Carriage is paid on deliveries within the Company’s tree delivery area by its own transport. Goods delivered otherwise at the buyer’s request will attract additional charges.
In the event of the buyer’s death, incapacity or entering into liquidation whether compulsory or voluntary (except for the purpose of reconstruction or amalgamation) or Receivership or if the buyer should become subject to the bankruptcy laws or make any assignment, agreement or composition with his creditors, the Company may declare any contract cancelled without prejudice to any other right which the Company may have and the purchase price of any goods and materials invoiced and/or delivered shall immediately become due for payment.

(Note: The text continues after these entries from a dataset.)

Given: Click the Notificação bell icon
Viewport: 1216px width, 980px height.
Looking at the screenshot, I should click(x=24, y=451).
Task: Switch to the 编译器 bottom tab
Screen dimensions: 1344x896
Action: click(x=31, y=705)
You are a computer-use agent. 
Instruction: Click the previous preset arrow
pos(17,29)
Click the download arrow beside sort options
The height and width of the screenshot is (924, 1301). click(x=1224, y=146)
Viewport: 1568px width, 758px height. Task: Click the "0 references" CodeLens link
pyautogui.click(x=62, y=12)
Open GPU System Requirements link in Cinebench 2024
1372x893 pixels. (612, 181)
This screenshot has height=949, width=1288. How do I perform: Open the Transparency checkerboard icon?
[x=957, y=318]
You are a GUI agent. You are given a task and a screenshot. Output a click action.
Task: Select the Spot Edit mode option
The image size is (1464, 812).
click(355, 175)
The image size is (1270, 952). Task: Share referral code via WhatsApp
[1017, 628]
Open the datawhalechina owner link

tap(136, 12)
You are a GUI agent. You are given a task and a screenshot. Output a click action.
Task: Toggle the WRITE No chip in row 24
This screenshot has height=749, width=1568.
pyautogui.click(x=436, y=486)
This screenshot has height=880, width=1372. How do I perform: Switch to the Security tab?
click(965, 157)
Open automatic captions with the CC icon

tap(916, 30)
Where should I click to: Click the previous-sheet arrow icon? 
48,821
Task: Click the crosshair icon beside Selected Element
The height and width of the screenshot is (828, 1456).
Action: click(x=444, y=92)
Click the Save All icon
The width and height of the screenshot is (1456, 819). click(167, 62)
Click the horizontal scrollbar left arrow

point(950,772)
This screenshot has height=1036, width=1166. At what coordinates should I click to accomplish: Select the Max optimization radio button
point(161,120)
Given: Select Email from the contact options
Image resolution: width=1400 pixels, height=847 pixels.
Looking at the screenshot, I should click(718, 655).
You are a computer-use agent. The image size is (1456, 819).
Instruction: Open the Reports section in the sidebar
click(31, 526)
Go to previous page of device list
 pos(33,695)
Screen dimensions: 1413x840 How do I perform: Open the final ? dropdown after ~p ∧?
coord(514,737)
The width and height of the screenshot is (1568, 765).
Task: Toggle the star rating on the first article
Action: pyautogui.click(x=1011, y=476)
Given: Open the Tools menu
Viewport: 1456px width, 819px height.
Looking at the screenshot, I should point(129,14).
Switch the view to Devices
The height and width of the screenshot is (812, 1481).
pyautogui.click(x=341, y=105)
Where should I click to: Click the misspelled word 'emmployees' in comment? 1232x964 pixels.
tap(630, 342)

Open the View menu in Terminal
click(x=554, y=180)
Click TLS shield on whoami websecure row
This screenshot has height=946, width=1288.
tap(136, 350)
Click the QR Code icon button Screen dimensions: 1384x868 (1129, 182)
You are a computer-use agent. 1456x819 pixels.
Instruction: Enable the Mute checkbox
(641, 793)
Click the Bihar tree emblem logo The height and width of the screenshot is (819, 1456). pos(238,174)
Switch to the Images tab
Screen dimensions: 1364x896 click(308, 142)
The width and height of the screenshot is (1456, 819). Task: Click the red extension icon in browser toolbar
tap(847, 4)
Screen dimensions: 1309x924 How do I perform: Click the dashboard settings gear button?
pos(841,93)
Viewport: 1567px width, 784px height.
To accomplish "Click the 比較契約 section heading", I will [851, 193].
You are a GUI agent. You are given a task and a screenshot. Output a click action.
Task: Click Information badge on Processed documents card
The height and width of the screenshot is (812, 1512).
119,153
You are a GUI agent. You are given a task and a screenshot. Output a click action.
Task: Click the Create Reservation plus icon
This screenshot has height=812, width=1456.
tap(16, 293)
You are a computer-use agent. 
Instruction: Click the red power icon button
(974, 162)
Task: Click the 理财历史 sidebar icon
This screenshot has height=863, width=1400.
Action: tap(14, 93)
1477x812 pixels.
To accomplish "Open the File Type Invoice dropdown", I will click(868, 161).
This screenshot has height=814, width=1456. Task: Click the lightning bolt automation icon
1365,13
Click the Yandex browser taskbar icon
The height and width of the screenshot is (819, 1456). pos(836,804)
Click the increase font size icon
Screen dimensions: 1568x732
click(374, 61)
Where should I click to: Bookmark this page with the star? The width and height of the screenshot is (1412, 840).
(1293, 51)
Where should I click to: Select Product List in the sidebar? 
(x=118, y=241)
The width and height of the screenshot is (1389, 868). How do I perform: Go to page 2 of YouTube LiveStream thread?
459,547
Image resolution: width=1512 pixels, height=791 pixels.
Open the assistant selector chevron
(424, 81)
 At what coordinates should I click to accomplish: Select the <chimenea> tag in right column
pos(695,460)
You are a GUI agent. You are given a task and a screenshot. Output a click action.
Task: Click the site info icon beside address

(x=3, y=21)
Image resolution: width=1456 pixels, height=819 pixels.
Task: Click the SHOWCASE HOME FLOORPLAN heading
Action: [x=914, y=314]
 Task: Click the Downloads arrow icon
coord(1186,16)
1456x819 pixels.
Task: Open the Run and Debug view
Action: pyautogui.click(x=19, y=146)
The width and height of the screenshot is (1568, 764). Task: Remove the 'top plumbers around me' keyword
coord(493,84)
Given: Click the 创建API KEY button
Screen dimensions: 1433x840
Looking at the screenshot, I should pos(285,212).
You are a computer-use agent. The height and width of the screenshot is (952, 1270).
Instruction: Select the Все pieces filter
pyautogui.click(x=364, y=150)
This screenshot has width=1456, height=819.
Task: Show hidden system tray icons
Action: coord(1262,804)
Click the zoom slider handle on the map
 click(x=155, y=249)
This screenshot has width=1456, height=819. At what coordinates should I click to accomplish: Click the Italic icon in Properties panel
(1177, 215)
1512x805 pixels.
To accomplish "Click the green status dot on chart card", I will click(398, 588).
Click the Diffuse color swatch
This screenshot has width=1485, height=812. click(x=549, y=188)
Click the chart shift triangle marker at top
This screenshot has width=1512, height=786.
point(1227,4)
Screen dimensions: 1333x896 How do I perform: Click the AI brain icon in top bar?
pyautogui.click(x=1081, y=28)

(i) Any contract between the Company and the Buyer made in Scotland shall be construed in accordance with the Laws of Scotland and the parties agree to submit to the jurisdiction of the Scottish Courts.
(ii) Any contract made between the Company and the Buyer elsewhere than in Scotland, shall be construed in accordance with the Laws of England and the parties agree to submit to the jurisdiction of the English Courts.
15.Errors and omissions
Clerical errors and omissions are subject to correction without notice.